The CGI binary was named a.out, which I was told stood for “angelfire.out”.
This is unrelated to your 404 page, but I don’t get many chances to tell this story.
@jmelesky you didn't say but maybe you know and were just being coy, but `a.out` was the default filename for output from the C compiler if you didn't tell it a filename you wanted, which is kinda funny.
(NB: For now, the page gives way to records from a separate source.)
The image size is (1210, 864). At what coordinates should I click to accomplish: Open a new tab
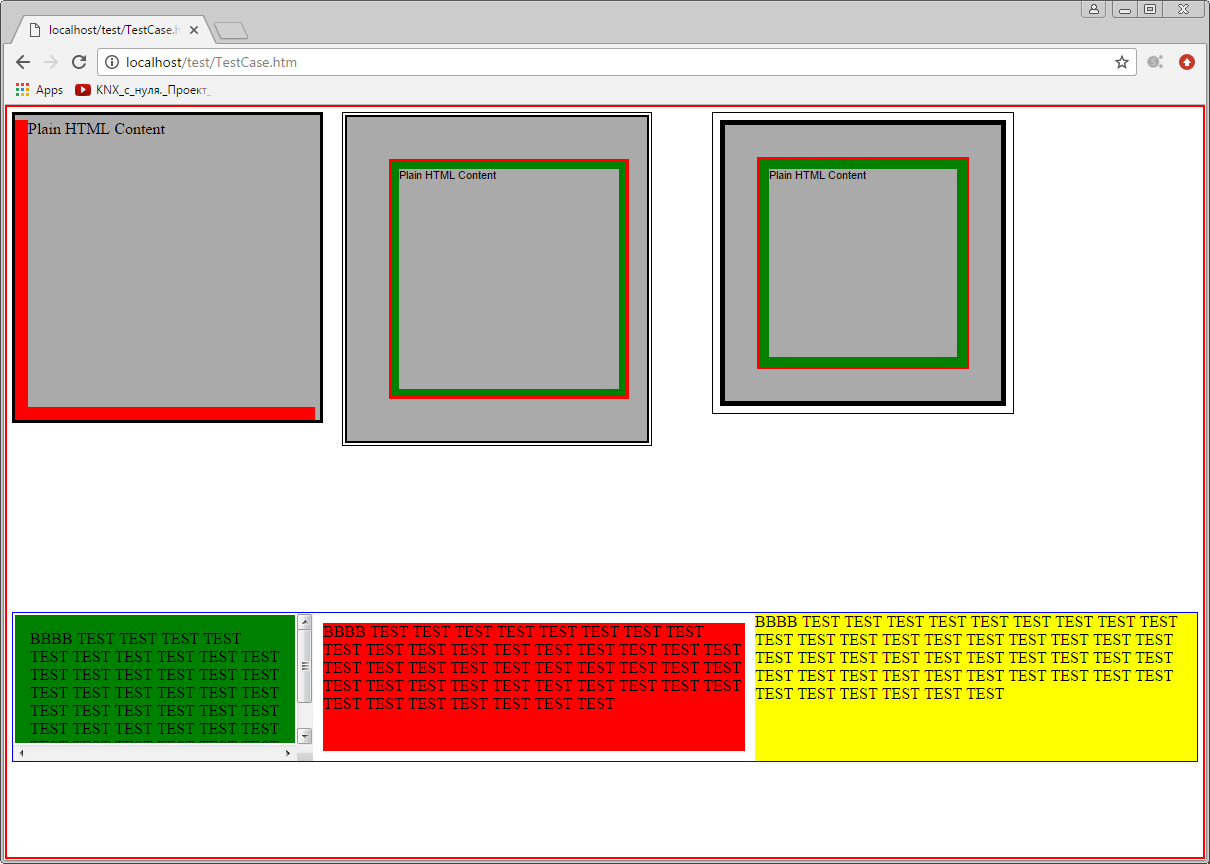231,31
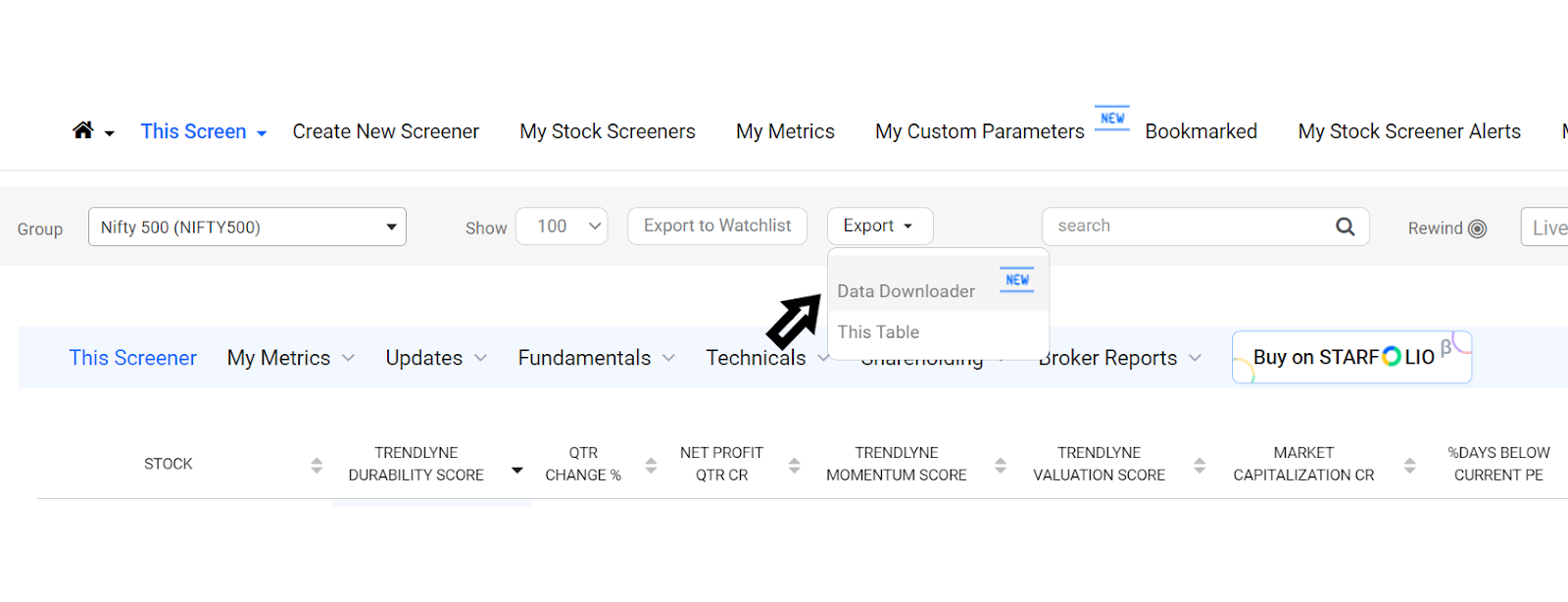The width and height of the screenshot is (1568, 602).
Task: Sort by QTR Change % arrows
Action: coord(651,466)
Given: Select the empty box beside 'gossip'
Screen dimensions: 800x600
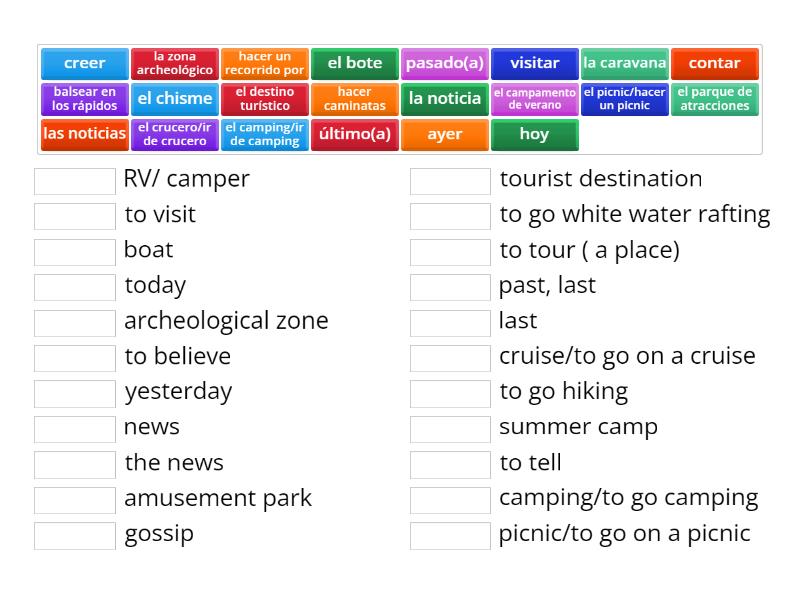Looking at the screenshot, I should coord(75,536).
I'm kind of interested in how that program worked, because it's not that unusual today to have a monolithic process with url routing to modular components (like Django) but not usually in C, although I suppose there is Go now, so this design seems old and weird but actually has come back
@raven667 Oh, I’m aware, never fear :)
My recollection is that “modular components” may be incredibly generous for the code in question. It its defense, I think the company had, prior to acquisition, consisted of fewer than five people, with maybe as little as one or two touching the code.
@jmelesky @mcc I consulted for a few months for Lycos, when they were absolutely in the downward spiral. I had the fun of standing next to the physical servers that were keeping the walking corpse of those sites alive.
The infighting, pettiness, and just plain ridiculousness of the Ybrant acquisition still gives me good beer-stories to this day.